Showing remarkable determination, Ian slowly taught himself to walk with a crutch and over time he regained his full mobility. This determination spurred him on to warn others not to ignore the signs of prostate cancer.

While undergoing treatment at the Western General Hospital’s specialist male-only cancer centre, he came across leaflets on prostate cancer which he believed could have saved him.

Diane, 69, said: “He said to me, ‘If I had read these leaflets, I wouldn’t have been in this position. It wouldn’t have been a death sentence. It might have been something treatable’.

“He got it into his head that he wanted to help others.”

The grandfather-of-six created his own leaflet, which he shared widely through the Scottish Building Federation and among friends and family.

Diane, of Fairmilehead, said: “We heard that one man was diagnosed early when he went for a test after reading the leaflets.

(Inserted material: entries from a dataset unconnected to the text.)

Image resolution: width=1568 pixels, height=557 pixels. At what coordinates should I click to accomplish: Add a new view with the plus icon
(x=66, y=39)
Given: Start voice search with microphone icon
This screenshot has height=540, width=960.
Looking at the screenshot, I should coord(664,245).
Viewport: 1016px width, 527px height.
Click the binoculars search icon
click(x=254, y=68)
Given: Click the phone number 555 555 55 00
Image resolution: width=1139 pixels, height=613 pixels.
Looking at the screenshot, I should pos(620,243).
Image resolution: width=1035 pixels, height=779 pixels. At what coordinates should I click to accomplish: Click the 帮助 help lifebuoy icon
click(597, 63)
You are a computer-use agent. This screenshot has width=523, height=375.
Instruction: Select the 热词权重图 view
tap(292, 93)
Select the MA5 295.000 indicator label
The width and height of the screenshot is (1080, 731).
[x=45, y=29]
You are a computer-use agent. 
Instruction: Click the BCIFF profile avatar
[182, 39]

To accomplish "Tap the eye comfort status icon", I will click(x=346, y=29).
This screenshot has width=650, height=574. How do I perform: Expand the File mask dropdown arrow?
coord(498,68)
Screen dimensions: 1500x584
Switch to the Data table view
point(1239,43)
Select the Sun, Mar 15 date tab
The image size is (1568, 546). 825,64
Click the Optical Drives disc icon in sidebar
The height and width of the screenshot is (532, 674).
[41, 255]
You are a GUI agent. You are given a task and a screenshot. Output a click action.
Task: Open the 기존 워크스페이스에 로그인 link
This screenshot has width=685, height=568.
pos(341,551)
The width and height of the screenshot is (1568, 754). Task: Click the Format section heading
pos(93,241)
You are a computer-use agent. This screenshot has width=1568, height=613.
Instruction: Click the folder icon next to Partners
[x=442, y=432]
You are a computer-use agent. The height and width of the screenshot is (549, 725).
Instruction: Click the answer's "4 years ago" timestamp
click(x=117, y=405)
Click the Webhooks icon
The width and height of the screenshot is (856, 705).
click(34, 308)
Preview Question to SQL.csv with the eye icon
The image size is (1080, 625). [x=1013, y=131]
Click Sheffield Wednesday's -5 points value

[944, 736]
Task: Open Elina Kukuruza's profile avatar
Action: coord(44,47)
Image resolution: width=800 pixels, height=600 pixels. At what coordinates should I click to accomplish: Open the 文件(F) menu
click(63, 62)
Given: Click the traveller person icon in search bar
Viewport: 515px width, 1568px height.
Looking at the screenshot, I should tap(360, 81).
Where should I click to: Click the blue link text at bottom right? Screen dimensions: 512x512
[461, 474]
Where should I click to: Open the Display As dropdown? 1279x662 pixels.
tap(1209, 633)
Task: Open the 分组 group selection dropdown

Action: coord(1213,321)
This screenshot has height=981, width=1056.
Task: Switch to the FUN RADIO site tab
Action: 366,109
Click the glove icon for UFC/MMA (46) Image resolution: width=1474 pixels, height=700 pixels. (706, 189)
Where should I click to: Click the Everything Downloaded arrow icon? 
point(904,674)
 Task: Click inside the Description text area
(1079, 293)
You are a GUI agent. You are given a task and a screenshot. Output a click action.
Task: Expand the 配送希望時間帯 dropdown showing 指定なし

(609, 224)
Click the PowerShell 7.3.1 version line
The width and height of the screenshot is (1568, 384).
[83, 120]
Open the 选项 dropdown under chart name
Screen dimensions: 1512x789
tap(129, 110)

Ian was so pleased, as he felt that even if one person was saved then that was good enough.”

Ian continued to speak out about prostate cancer until his condition deteriorated in 2014 following an unsuccessful bout of chemotherapy.

Diane said: “He lived as he had always done, he never put off anything. He made the most of trying to do the things he wanted to do.”

On his death last September, he left £10,000 in his will for Prostate Cancer UK and his wife intends to match his donation.

James Beeby, deputy director of fundraising at Prostate Cancer UK, said: “Ian’s story is a true inspiration and the charity is delighted to be able to continue their work in Ian’s honour.”